Harvard stem cell biologist Prof Lee Rubin added: “We do think that, at least in principal, there will be a way to reverse some of the decline of aging with a single protein.

"It isn't out of question that GDF11, or a drug developed from it, might be worthwhile in Alzheimer's Disease.”

It is likely that the protein is at least partly responsible for the parallel finding by Stanford University that young blood can reverse the signs of ageing.

In the study, the blood of three-month-old mice was repeatedly injected into 18-month-old mice near the end of their natural life span.

The "vampire therapy" improved the performance of the elderly mice in memory and learning tasks.

Structural, molecular and functional changes were also seen in their brains, the study published in the journal Science found.

If the same were seem in humans, it could lead to new therapies for recharging our aging brains and novel drugs for treating dementias such as Alzheimer’s disease.

“We’ve shown that at least some age-related impairments in brain function are reversible.
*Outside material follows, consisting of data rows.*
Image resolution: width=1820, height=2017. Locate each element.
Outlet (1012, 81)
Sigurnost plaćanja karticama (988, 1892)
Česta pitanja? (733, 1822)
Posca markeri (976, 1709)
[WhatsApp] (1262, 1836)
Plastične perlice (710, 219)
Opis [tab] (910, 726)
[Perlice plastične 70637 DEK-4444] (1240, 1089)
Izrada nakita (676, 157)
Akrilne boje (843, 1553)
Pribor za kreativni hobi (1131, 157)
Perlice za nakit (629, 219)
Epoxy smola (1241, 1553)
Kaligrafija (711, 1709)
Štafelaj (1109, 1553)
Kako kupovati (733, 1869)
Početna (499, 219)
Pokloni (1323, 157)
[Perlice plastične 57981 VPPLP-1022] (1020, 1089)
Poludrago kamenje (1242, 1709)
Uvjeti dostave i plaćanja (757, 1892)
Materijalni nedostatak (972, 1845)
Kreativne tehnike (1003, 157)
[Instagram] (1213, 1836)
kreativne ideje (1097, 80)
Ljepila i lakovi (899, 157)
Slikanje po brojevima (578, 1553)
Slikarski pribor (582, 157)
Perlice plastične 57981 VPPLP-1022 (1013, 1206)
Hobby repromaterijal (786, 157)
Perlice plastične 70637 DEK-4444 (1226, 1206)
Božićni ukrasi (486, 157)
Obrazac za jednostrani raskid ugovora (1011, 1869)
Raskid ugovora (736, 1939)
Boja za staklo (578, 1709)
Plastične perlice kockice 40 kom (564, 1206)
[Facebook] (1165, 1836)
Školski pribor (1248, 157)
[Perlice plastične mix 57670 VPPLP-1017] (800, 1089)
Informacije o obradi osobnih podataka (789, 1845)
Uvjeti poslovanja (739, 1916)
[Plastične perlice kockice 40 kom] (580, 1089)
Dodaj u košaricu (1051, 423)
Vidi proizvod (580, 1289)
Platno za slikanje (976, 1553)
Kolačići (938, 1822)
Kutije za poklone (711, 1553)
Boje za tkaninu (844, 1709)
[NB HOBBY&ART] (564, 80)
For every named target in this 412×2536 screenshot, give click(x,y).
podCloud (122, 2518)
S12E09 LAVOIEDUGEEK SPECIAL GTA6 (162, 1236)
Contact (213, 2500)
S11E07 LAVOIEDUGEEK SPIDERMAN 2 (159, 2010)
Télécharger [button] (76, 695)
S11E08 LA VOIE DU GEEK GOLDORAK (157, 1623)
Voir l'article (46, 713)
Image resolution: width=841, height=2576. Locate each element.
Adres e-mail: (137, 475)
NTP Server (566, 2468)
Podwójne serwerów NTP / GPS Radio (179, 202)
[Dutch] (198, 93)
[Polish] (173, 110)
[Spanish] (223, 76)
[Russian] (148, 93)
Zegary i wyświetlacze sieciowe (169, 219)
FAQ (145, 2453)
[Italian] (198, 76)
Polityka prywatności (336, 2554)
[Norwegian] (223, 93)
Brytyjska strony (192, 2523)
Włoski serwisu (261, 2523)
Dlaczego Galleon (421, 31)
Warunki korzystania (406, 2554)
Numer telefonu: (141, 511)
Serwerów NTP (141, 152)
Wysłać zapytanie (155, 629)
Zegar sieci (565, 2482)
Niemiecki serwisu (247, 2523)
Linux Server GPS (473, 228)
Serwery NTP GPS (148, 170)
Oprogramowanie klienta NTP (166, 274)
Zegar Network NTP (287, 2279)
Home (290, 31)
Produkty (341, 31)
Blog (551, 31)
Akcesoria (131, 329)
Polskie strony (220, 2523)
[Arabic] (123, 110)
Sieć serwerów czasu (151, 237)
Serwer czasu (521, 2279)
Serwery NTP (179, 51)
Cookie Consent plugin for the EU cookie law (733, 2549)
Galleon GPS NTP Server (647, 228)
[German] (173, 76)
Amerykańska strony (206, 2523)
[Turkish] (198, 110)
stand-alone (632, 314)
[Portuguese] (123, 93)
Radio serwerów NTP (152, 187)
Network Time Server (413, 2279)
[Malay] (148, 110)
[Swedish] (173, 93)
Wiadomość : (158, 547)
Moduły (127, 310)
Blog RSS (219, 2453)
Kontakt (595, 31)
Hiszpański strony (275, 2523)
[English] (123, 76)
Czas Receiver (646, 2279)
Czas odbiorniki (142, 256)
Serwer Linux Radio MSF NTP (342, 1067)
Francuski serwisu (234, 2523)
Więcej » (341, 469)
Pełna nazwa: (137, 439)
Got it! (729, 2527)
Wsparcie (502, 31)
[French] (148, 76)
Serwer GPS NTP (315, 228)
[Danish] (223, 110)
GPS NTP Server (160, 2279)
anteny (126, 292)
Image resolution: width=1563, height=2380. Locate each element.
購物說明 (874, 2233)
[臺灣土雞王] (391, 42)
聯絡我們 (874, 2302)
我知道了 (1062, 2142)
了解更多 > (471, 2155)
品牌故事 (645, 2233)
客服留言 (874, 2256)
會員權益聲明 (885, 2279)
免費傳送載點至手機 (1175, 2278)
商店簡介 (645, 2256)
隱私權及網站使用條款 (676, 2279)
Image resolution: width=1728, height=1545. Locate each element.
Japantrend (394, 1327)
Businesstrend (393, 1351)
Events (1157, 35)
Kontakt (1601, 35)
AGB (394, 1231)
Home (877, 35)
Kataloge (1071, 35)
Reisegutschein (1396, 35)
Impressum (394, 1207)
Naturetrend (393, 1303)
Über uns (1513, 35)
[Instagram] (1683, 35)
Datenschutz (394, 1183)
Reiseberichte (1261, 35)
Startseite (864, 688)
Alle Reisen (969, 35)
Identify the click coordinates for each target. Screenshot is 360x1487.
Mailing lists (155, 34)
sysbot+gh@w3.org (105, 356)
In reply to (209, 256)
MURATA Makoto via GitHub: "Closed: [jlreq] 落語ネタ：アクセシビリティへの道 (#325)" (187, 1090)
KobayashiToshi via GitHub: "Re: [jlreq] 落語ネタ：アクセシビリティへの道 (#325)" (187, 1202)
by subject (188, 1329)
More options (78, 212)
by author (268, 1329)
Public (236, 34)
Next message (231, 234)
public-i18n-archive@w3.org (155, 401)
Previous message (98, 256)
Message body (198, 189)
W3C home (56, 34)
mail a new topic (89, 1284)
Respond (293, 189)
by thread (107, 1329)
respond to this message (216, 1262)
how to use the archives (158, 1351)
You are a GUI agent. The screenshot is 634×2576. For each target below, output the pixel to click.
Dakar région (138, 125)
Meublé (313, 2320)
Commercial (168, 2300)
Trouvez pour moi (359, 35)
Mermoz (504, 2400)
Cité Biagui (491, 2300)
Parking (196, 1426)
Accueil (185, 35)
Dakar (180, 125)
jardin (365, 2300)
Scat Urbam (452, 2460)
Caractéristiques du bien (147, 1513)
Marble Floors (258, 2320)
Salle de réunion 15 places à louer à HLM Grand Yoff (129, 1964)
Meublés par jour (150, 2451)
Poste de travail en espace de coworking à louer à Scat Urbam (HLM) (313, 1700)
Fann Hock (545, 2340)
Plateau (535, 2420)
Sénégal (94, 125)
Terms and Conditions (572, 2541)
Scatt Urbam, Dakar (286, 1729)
They’re not final,” said Dr Saul Villeda, of Stanford’s School of Medicine.

Ageing mice given eight infusions of young blood over three weeks improved their performance in mental tests of fear condition and locating a hidden platform in a water maze.

Evidence was seen of new connections forming in the hippocampus, a brain region vital to memory and sensitive to ageing.

Dendritic spines - finger-like extensions from the branches of neurons that are thought to play a role in memory formation - also became more dense.

Infusions of blood from other elderly mice had no effect, the study, published in the journal Nature, found.

“This could have been done 20 years ago,” said lead researcher Dr Tony Wyss-Coray of Stanford.

“You don’t need to know anything about how the brain works. You just give an old mouse young blood and see if the animal is smarter than before. It’s just that nobody did it.”

"Our data indicate that exposure of aged mice to young blood late in life is capable of rejuvenating synaptic plasticity and improving cognitive function.

"Future studies are warranted in aged humans and potentially those suffering from age-related neurodegenerative disorders."

Dr Eric Karran, from the dementia charity Alzheimer's Research UK, said: “This technically complex study looks at the effects of exposing old mice to blood-borne factors from young mice on age-related cognitive decline.

“Although the treatments tested here rejuvenate certain aspects of learning and memory in mice, these studies are of unknown significance to humans.

“This research, while very interesting, does not investigate the type of cognitive impairment that is seen in Alzheimer's disease, which is not an inevitable consequence of ageing.”